The gauntlet picked up by the Second Vatican Council was/is how to engage the modern world (aggiornamento) by first centering on the Source (ressourcement)—the alarming event of the Incarnation within human history, and on Scripture and the writings of the Church Fathers…
Handled clumsily and worse by ambulatory “synodality” is this perennial riddle: how to BE fully Church fully–both in but not of the world? This Mystical Body of Christ is the only permanence in a universe of historical change, steps toward greater unity and finality but always this side of the veil and vulnerable to radical sin, plus hurricanes and bad crops, and with some blankly-staring stars likely extinguished billions of years ago. AND, self-extinguishing ideologies–like “process theology” always seeking to ANNEX to itself the permanently one, holy, catholic and apostolic Church.

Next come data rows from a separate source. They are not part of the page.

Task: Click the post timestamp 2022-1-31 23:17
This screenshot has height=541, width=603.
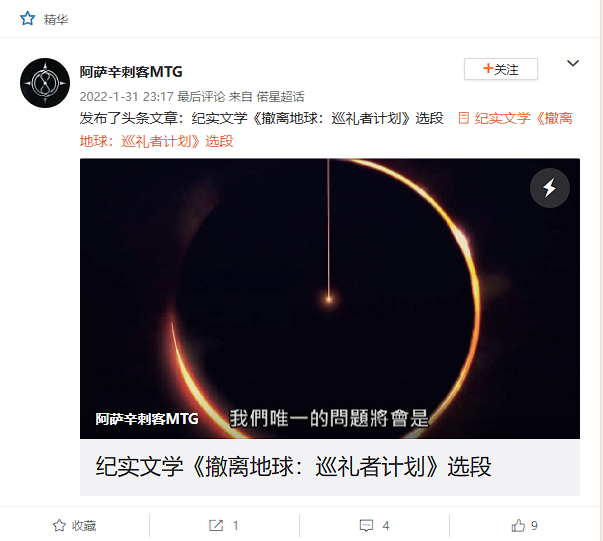Action: [x=127, y=97]
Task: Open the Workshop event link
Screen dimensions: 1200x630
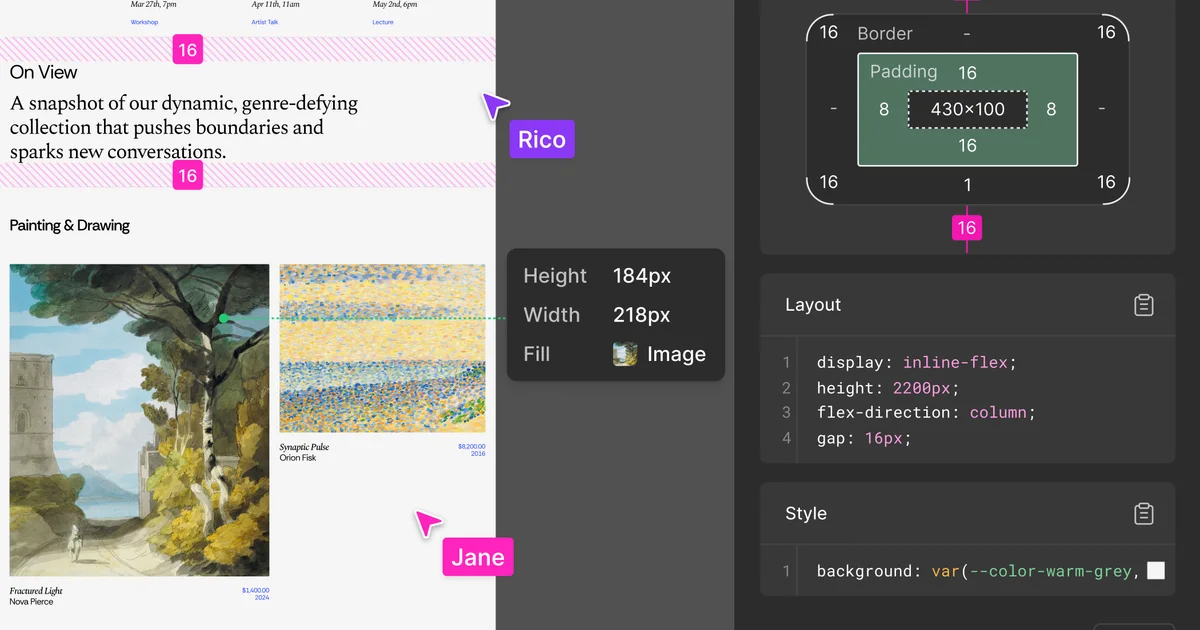Action: coord(145,22)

SUMMARY: In future centuries Benedict XVI will be recognized as a Doctor of the Church during a real Dark Age and, if remembered at all, tribal Jimmy Martin will be mocked as a pathetic court jester.
Born in the Latin Rite a priest ordained in that Rite ‘Mein Kampf’ is in the Latin Rite not simply in spite of, rather in adamant opposition to the huge, powerful presence of homosexuals in our Rite, a blasphemous presence that if not purged due to an accommodating pontificate must be called out as evil for sake of a beguiled laity.

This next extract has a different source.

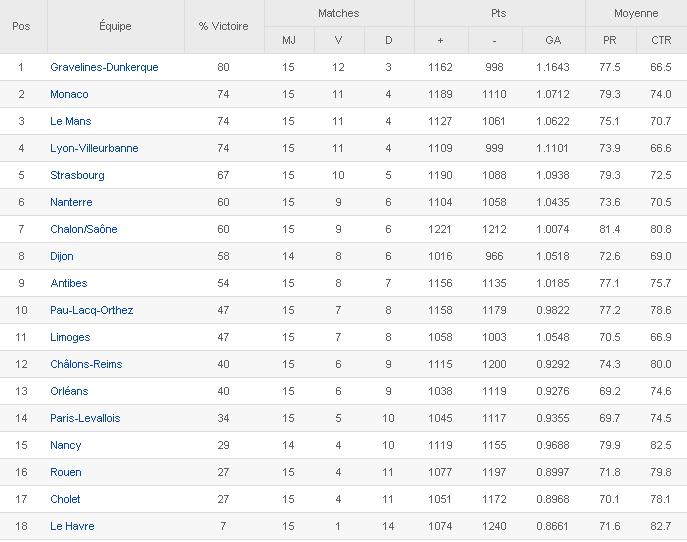
Task: Open the Chalon/Saône team link
Action: (x=84, y=229)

Byzantine Rite and Eastern Rite Catholicism is certainly attractive, beautiful monastic like liturgy and icon decor a calming spiritual air. If I were born in that Rite I would likely have remained. It’s a refuge for many including Latin Catholics. Homosexuality doesn’t appear near as prevalent in the Latin Rite. Editor Olson gave an account on CWR of his experience shortly after his entrance into the Catholic Church, how two priests in the same parish he attended made homosexual advances. Olson’s response was disgust and entrance into the Eastern Ukrainian Catholic Rite. It’s a blessing we didn’t lose this man who obviously has a convinced faith. An example why I must remain. I refuse to be intimidated. I’m compelled to be a witness for the laity, a spiritual combatant against the satanic scourge of homosexuality in our Church.
“Attending a Byzantine Catholic liturgy for the first time is very different from the Roman Catholic Mass, starting with the lack of pews.”

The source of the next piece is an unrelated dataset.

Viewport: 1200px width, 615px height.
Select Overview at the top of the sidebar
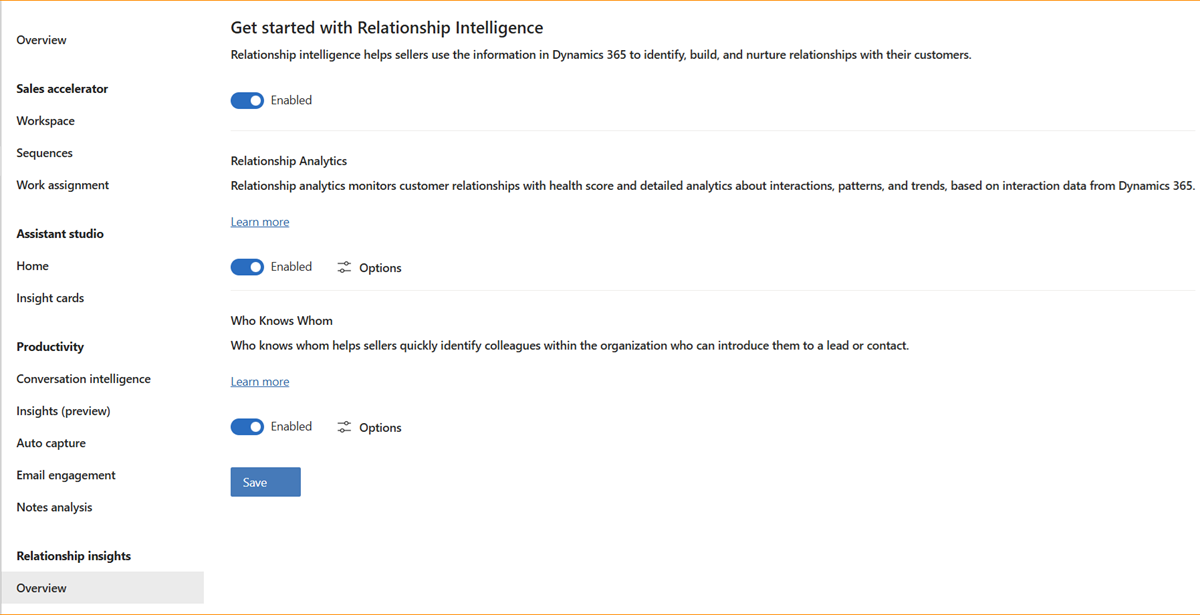[41, 39]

I belong to a Byzantine parish in Ohio, and have visited Byzantine churches in Pennsylvania, Oregon and Manitoba. They all had pews.
Reply to Mark
Yes, many Melkite and Ruthenian Rite Byzantine Catholic parishes in America have pews like you’d see in a Roman Rite parish, but several of them including St John’s in Seattle have re-established the ancient practice of standing throughout the Divine Liturgy, and sitting on the floor during the homily. Most pew-less Byzantine parishes usually have a couple pews or benches along the walls for elderly people and tired mothers with a pile of kids.